_任务列表_:
**1)** 根据下面关于 operator= 写法的讨论，判断以下三种说法是否与原文一致，回答"是"或"否"，并原样引用起决定作用的原文语句：(a) 回答1认为第一种写法绝不会比第二种差；(b) 回答2从可读性角度更偏向第一种写法；(c) 回答2的 gcc 测试中，函数 f 调用了一次 A 的拷贝构造函数。
**2)** 在下面关于 operator= 写法的讨论中，参数为 const foo &other 的那种写法，函数体内有哪些语句？请全部列出。
**3)** 接着下面关于 operator= 写法的讨论的最后一句往下写。

_文本摘录_:
问题
I recently read (and unfortunately forgot where), that the best way to write operator= is like this:
foo &operator=(foo other)
{
swap(*this, other);
return *this;
}
instead of this:
foo &operator=(const foo &other)
{
foo copy(other);
swap(*this, copy);
return *this;
}
The idea is that if operator= is called with an rvalue, the first version can optimize away construction of a copy. So when called with a rvalue, the first version is faster and when called with an lvalue the two are equivalent.
I'm curious as to what other people think about this? Would people avoid the first version because of lack of explicitness? Am I correct that the first version can be better and can never be worse?
回答1:
You probably read it from: http://cpp-next.com/archive/2009/08/want-speed-pass-by-value/
I don't have much to say since I think the link explains the rationale pretty well. Anecdotally I can confirm that the first form results in fewer copies in my builds with MSVC, which makes sense since compilers might not be able to do copy-elision on the second form. I agree that the first form is a strict improvement and is never worse than the second.
Edit: The first form might be a bit less idiomatic, but I don't think it's much less clear. (IMO, it's not any more surprising than seeing the copy-and-swap implementation of the assignment operator for the first time.)
Edit #2: Oops, I meant to write copy-elision, not RVO.
回答2:
I generally prefer the second one from readability and 'least surprise' point of view, however I do acknowledge that the first one can be more efficient when the parameter is a temporary.
The first one really can lead to no copies, not just the single copy and it's conceivable that this may be a genuine concern in extreme situations.
E.g. Take this test program. gcc -O3 -S (gcc version 4.4.2 20091222 (Red Hat 4.4.2-20) (GCC)) generates one call to B's copy constructor but no calls to A's copy constructor for the function f (the assignment operator is inlined for both A and B). A and B can both be taken to be very basic string classes. Allocation and copying for data would occur in the constructors and deallocation in the destructor.

_所给条目_:
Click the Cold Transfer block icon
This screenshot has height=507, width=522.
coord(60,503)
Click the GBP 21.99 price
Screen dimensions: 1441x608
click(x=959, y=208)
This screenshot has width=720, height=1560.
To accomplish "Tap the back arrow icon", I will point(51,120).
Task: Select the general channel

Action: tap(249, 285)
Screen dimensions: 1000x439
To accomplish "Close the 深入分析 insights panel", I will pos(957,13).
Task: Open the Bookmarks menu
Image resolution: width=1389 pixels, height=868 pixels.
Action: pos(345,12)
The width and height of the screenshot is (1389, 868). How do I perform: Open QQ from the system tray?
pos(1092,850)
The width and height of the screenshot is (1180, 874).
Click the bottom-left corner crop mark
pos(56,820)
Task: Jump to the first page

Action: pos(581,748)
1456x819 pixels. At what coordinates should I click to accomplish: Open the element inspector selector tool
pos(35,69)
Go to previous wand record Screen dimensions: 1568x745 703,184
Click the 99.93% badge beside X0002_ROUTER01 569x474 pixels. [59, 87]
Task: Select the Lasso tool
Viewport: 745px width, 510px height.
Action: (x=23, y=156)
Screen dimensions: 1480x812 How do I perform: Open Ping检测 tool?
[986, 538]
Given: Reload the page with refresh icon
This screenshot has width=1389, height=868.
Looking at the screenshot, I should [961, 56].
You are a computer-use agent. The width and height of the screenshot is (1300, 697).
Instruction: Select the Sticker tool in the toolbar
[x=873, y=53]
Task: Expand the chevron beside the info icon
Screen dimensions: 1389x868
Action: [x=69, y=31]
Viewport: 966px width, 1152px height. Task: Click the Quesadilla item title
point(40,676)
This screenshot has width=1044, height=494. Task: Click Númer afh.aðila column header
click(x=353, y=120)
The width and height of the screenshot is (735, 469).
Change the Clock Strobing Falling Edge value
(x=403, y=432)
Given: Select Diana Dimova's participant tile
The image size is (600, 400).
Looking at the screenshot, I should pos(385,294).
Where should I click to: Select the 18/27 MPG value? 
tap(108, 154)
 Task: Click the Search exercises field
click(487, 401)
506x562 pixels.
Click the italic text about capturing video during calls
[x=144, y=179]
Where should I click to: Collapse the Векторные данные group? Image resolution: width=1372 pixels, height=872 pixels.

_各题答案_:
**1)**
(a) 是。"I agree that the first form is a strict improvement and is never worse than the second."
(b) 否。"I generally prefer the second one from readability and 'least surprise' point of view"
(c) 否。"generates one call to B's copy constructor but no calls to A's copy constructor for the function f"

**2)**
foo copy(other);
swap(*this, copy);
return *this;

**3)**
#include <algorithm>
class A
{
public:
explicit A(const char*);
A& operator=(A val) { swap(val); return *this; }
void swap(A& other) { std::swap(data, other.data); }
A(const A&);
~A();
private:
const char* data;
};
class B
{
public:
explicit B(const char*);
B& operator=(const B& val) { B tmp(val); swap(tmp); return *this; }
void swap(B& other) { std::swap(data, other.data); }
B(const B&);
~B();
private:
const char* data;
};
void f(A& a, B& b)
{
a = A("Hello");
b = B("World");
}
回答3:
Given this
foo &foo::operator=(foo other) {/*...*/ return *this;}
foo f();
in code like this
foo bar;
bar = f();
it might be easier for a compiler to eliminate the call to the copy constructor. With RVO, it could use the address of the operator's other parameter as the place for f() to construct its return value at.
It seems that this optimization is also possible for the second case, although I believe it might be harder. (Especially when the operator isn't inlined.)
回答4:
These two are actually the same. The only difference is where you press "Step In" in a debugger. And you should know in advance where to do it.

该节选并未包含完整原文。